:: RECORDS SHOWN ::
- - -

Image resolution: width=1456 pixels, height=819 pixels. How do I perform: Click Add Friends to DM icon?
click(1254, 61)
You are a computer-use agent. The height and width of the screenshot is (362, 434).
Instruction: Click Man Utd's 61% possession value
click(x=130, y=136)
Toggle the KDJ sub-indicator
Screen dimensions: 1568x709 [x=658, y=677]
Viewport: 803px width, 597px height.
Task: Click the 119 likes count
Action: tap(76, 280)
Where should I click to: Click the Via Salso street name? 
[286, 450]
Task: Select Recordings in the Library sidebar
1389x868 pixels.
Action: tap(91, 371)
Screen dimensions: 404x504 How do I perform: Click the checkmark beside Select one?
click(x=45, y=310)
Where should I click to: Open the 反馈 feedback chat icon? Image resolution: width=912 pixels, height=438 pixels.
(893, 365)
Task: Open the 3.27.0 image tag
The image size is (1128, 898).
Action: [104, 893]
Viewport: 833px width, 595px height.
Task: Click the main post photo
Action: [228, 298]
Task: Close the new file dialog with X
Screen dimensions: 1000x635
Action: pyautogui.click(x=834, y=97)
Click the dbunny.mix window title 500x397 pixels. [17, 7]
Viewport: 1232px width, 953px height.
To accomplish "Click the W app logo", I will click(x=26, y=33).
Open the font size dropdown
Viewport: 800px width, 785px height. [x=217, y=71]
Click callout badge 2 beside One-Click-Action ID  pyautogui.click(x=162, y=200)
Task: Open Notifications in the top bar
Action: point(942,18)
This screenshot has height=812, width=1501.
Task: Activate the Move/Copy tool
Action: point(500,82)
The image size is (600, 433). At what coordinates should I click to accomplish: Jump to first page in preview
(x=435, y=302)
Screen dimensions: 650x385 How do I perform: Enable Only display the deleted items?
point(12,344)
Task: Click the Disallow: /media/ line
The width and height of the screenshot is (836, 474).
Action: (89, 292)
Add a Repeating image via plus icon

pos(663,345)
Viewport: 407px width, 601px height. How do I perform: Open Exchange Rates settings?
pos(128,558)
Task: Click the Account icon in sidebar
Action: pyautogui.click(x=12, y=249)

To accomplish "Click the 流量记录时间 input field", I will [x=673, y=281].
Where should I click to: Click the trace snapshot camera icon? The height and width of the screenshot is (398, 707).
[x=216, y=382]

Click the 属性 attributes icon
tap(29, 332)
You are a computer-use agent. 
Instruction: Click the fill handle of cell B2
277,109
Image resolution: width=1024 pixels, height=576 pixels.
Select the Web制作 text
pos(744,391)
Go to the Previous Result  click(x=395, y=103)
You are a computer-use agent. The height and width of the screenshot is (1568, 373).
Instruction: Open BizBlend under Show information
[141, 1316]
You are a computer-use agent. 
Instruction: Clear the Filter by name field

- - -

Copy out every one of the records above again, word for word and line for line, without changing anything.

:: RESULT ::
Image resolution: width=1456 pixels, height=819 pixels. How do I perform: Click Add Friends to DM icon?
click(1254, 61)
You are a computer-use agent. The height and width of the screenshot is (362, 434).
Instruction: Click Man Utd's 61% possession value
click(x=130, y=136)
Toggle the KDJ sub-indicator
Screen dimensions: 1568x709 [x=658, y=677]
Viewport: 803px width, 597px height.
Task: Click the 119 likes count
Action: tap(76, 280)
Where should I click to: Click the Via Salso street name? 
[286, 450]
Task: Select Recordings in the Library sidebar
1389x868 pixels.
Action: tap(91, 371)
Screen dimensions: 404x504 How do I perform: Click the checkmark beside Select one?
click(x=45, y=310)
Where should I click to: Open the 反馈 feedback chat icon? Image resolution: width=912 pixels, height=438 pixels.
(893, 365)
Task: Open the 3.27.0 image tag
The image size is (1128, 898).
Action: [104, 893]
Viewport: 833px width, 595px height.
Task: Click the main post photo
Action: [228, 298]
Task: Close the new file dialog with X
Screen dimensions: 1000x635
Action: pyautogui.click(x=834, y=97)
Click the dbunny.mix window title 500x397 pixels. [17, 7]
Viewport: 1232px width, 953px height.
To accomplish "Click the W app logo", I will click(x=26, y=33).
Open the font size dropdown
Viewport: 800px width, 785px height. [x=217, y=71]
Click callout badge 2 beside One-Click-Action ID  pyautogui.click(x=162, y=200)
Task: Open Notifications in the top bar
Action: point(942,18)
This screenshot has height=812, width=1501.
Task: Activate the Move/Copy tool
Action: point(500,82)
The image size is (600, 433). At what coordinates should I click to accomplish: Jump to first page in preview
(x=435, y=302)
Screen dimensions: 650x385 How do I perform: Enable Only display the deleted items?
point(12,344)
Task: Click the Disallow: /media/ line
The width and height of the screenshot is (836, 474).
Action: (89, 292)
Add a Repeating image via plus icon

pos(663,345)
Viewport: 407px width, 601px height. How do I perform: Open Exchange Rates settings?
pos(128,558)
Task: Click the Account icon in sidebar
Action: pyautogui.click(x=12, y=249)

To accomplish "Click the 流量记录时间 input field", I will [x=673, y=281].
Where should I click to: Click the trace snapshot camera icon? The height and width of the screenshot is (398, 707).
[x=216, y=382]

Click the 属性 attributes icon
tap(29, 332)
You are a computer-use agent. 
Instruction: Click the fill handle of cell B2
277,109
Image resolution: width=1024 pixels, height=576 pixels.
Select the Web制作 text
pos(744,391)
Go to the Previous Result  click(x=395, y=103)
You are a computer-use agent. The height and width of the screenshot is (1568, 373).
Instruction: Open BizBlend under Show information
[141, 1316]
You are a computer-use agent. 
Instruction: Clear the Filter by name field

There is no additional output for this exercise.